There are a very few sites where I haven't minded the ads.
Chief among them was Ravelry, a social site for knitters and crocheters. At least as of the last time I used the site (which was admittedly years and years ago) they just one banner ad at the top of every page, hosted first-party rather than through an ad network.
The ads were far better targeted than anything I've ever seen come out of an ad network, because they were typically relevant to my interests, and also generally caught me at a time when I was already thinking about buying something like what the ad was trying to sell. Admittedly, it was an easy job that could be done with only a light application of tensor algebra, but still. I clicked on those ads. Often. And I always at least glanced at them. It was a lot like what you were describing with magazine ads.
The thing that gets me about modern Internet ads is that I really don't think they're the spiritual successors to magazine and newspaper ads, not even when they're hosted on magazine and newspaper websites. They're more comparable, in all but the most cosmetic of ways, to junk mail and telemarketing.

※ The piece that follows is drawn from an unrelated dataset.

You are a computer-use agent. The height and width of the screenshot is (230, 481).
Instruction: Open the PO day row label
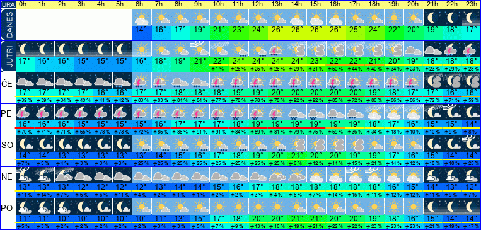pos(8,208)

You should check out the "flow" to place an ad on Ravelry. I looked into placing a ad for my woodworking stuff and figured my ad would not get approved so I stopped. As a person that generally hates ads I am alright with this. I make stuff out of wood, they like yarn and don't want my ad and I am cool with that.
Not to mention that platforms are having a free rein over gathering sensitive information and turning it over to advertisers so that they can 'target' people as they please ...
This suggests that there's a huge void in the market for websites and magazines who would go the length to curate their advertisements to make them relevant and not annoying.
there is, but the push for the network-based advertising is too strong, because in addition to mere advertising it also delivers market insight, which is arguably more valuable
I tend to agree with you, but for me personally I think the difference comes down to intent.
When I open a magazine, even if I have a specific article in mind I want to read, I will slowly turn through the pages happy to browse through other random content. It is a very leisurely, less focused interaction.
When I go to a website it is almost always for a very specific purpose. My mindset is goal oriented - I want exactly the content I came here for, nothing more (with rare exception, like HN). And probably years of navigating through horrible websites has helped shape that mindset in me, but I have to wonder, if websites delivered curated content and ads at the level of a magazine, would I even care?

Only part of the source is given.